TASK DESCRIPTION:
Please set down exactly the lines of the listing below from the line containing "Given: Click the RULE #1 heading" through the line containing "1094x1208 pixels.", both lines included, leaving out all other lines.

PROVIDED ENTRIES:
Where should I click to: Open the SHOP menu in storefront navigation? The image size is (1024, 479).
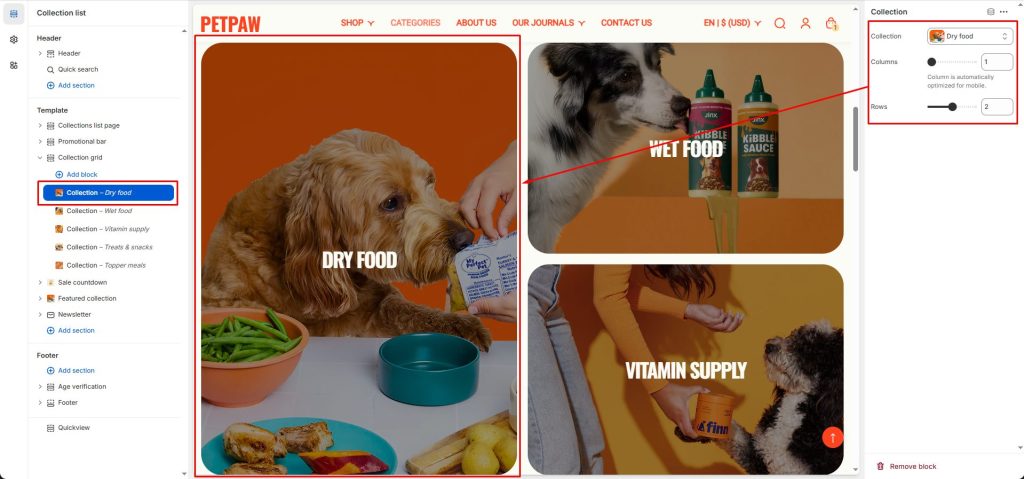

---

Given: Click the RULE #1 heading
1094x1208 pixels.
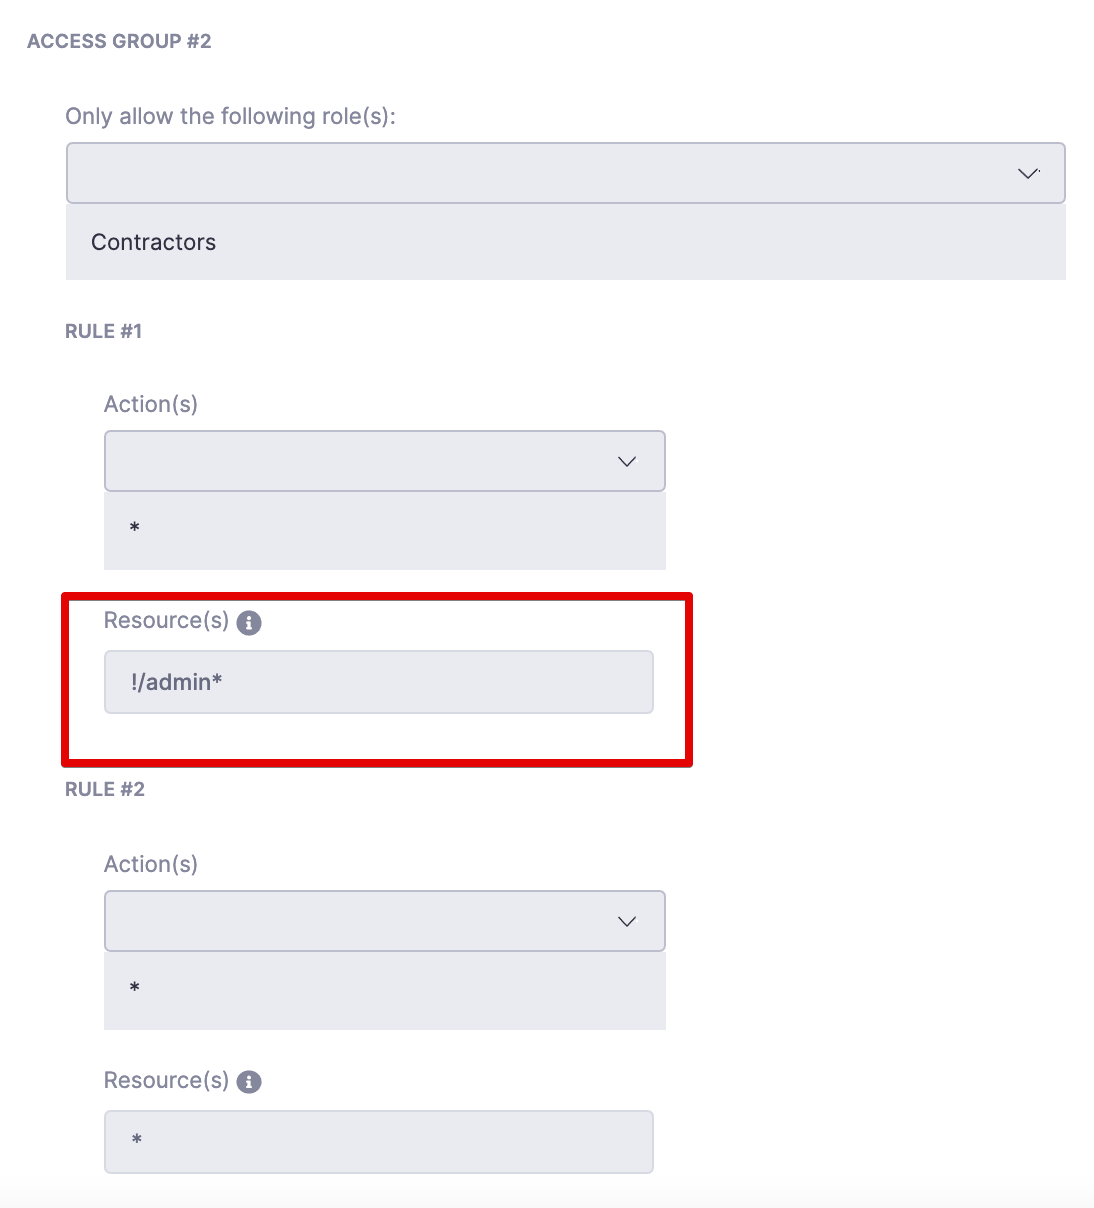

...

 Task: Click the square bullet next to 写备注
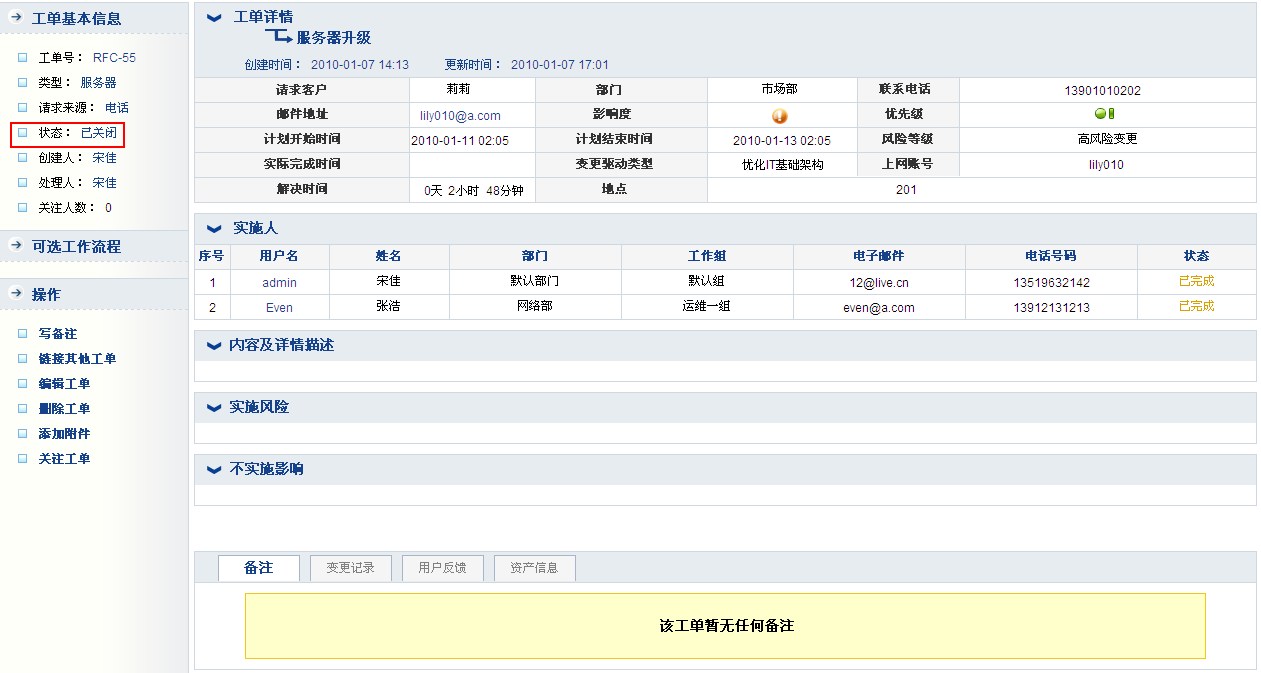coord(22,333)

RESULT:
Given: Click the RULE #1 heading
1094x1208 pixels.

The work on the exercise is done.